Apart from the obvious functionality of creating sockets and reading from and writing to them, my proposal revolves around a select function. This is called in draw(), with lists of sockets to check whether they can be read from or written to. Obviously, in codea this function would not block but rather return false if nothing is there to read. To illustrate, here is how this would work (for the sake of this example I call the proposed libraries functions with a socket prefix):

function setup()
  local err
  s, err = socket.connect("someserver", 8000)
  if not s then
    error(err)
    -- fail in some user defined manner
  end
  s:send("Hello I am here")
end

function draw()
  local sockets = socket.select({s})
  if sockets then
    print(sockets[1]:read())
  end
  -- do some other stuff
end

I have a complete implementation of this proposal available to play with on Linux and Mac OS X systems available from http://www.tset.de/lsocket/ (you have to simulate codea’s event loop yourself, but if you are able to build the module, that should be a piece of cake :wink: ). The only difference between this and the variant I propose to use for codea is that here the select function is actually blocking unless you use a timeout of 0. The timeout argument to select() would of course not be available in codea and would be hard coded to 0. :wink: :wink:

This is very very interesting.
For a simple approach just reading an udp stream. How would you do that ?
First the library must be added into Codea, right ? And then your above code.
Please an example on the process, as this is something I realy could use instead of my selfmade Processing server in between an udp stream and Codea (http.request() )
Re Peter

@macflyerdk basically yes, the lib needs to be added to codea, and then like above, just for udp you do something like

socket.connect("udp", "someserver", 8000)

if you follow the link I posted above, in the archive that contains the library there is also some sample code for servers and clients for tcp, udp and also multi/broadcast, though those are basically for un*xen and thise use blocking select. But it should give you an idea.

Note that if you add the lib to codea yourself, you should really alter the select function in the c code so that it does not accept a timeout argument and always uses a timeout of zero seconds.

I’d rather see a callback udp-only scheme to match the existing http.request stuff.

Being able to listen on a socket would open a whole new world.

You are able to listen to sockets with this.

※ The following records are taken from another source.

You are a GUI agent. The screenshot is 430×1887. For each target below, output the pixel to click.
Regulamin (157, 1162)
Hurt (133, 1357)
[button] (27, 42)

It basically gives you what you want plus more, except you handle the callback stuff yourself (which is one function call). In the example above, replace “print(sockets[1]:read())” with “mycoolcallback(sockets)” and Bob’s your uncle.

I want to try it out :slight_smile:
What exactly do I need to do in Codea / iPad to install the library ?
I have never messed with these things before, so some help would be appreciated, thanks.

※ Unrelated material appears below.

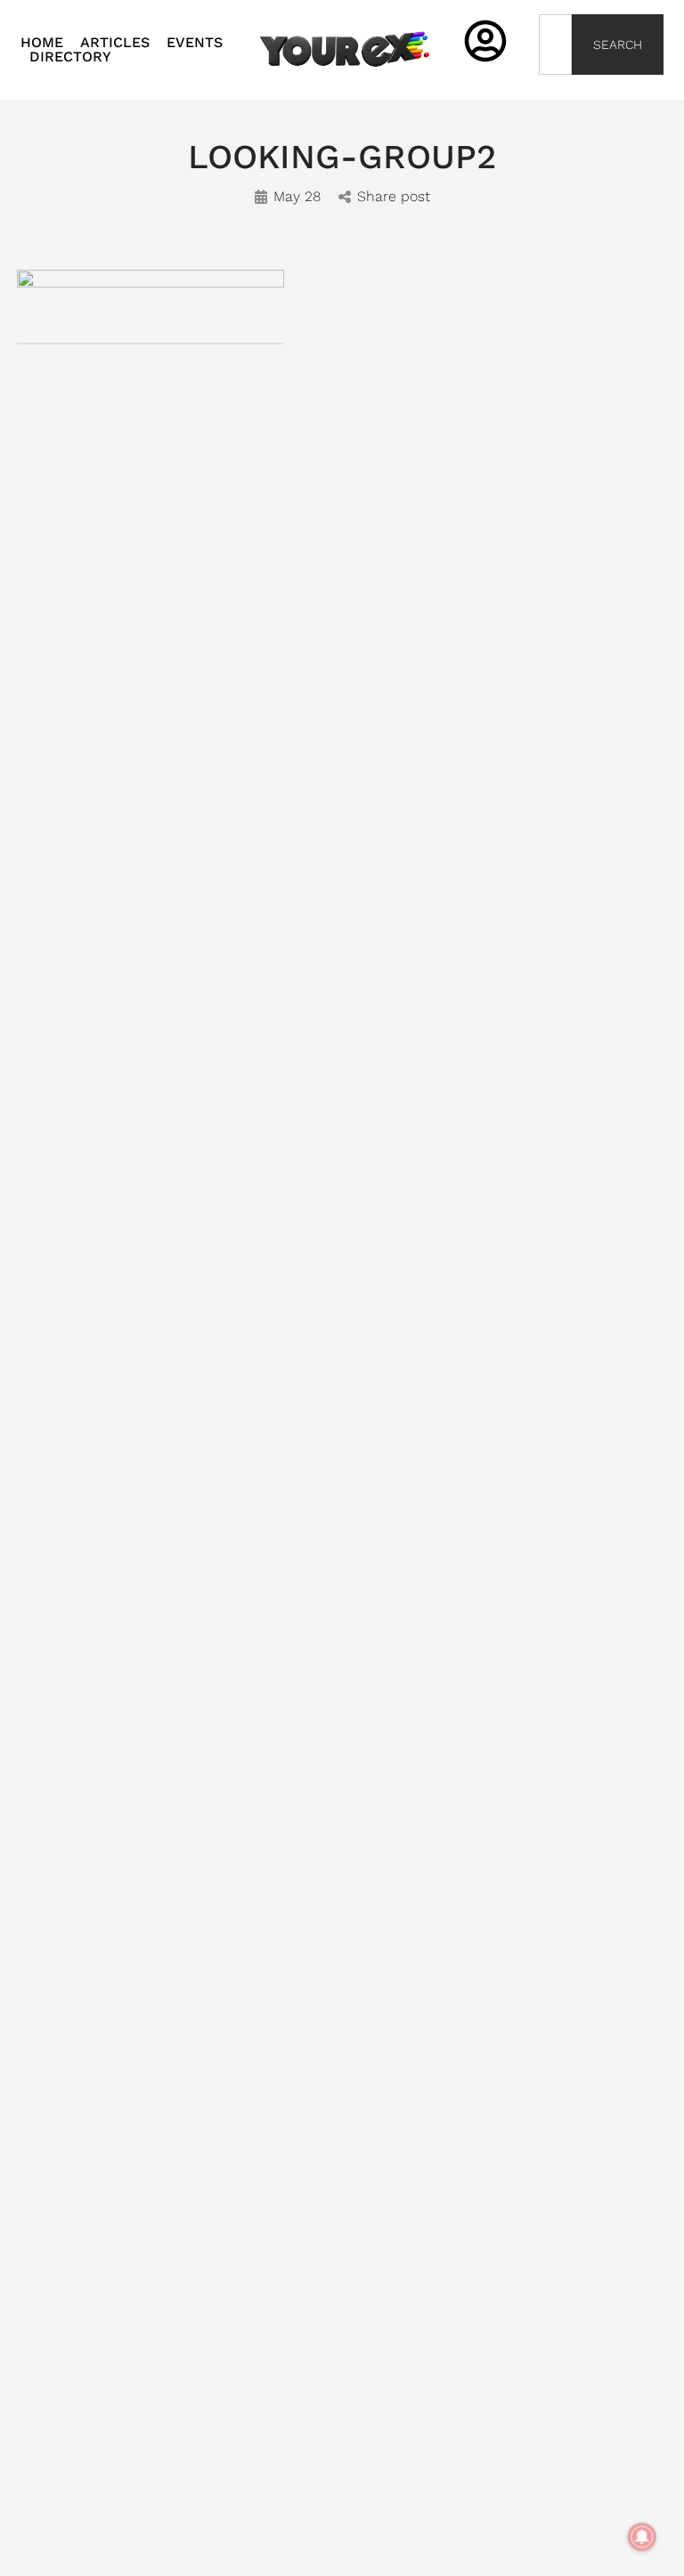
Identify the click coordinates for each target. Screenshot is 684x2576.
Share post (393, 196)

Guess I can then take it from there using your examples and figure out the best way, but first the library etc…

Re Peter

@macflyerdk currently this does not work in codea, it is just a proposal. I don’t know if what I implemented will even build or run on the ipad, it is intended for mac or linux. I have no experience with C Obj-C programming on the ipad, I could try to add this to the runtime, but I don’t see a lot of time for that in the near future…

Ok, fair enough.
But to bad, I had realy hoped to have udp support in Codea.

Right now I have a fairly big and allmost finished simulator panel system to work with X-plane.
Planning on putting it to the AppStore but it is depending on a server running udp and http.request serving.
My homemade server setup works well but is not something that I can ask an App byer to set up.
It includes a Processing udp receiver and chruncher, a virtual volume and a Mamp server running.

So either I go the route and make this in to a standalone server with all build in, or somehow make udp avaivable in Codea.

Hoping for the later :wink:

Re Peter

Edit: Got me thinking that maybe I can use your code for the standalone server in Lua on my Mac. I will give it a try.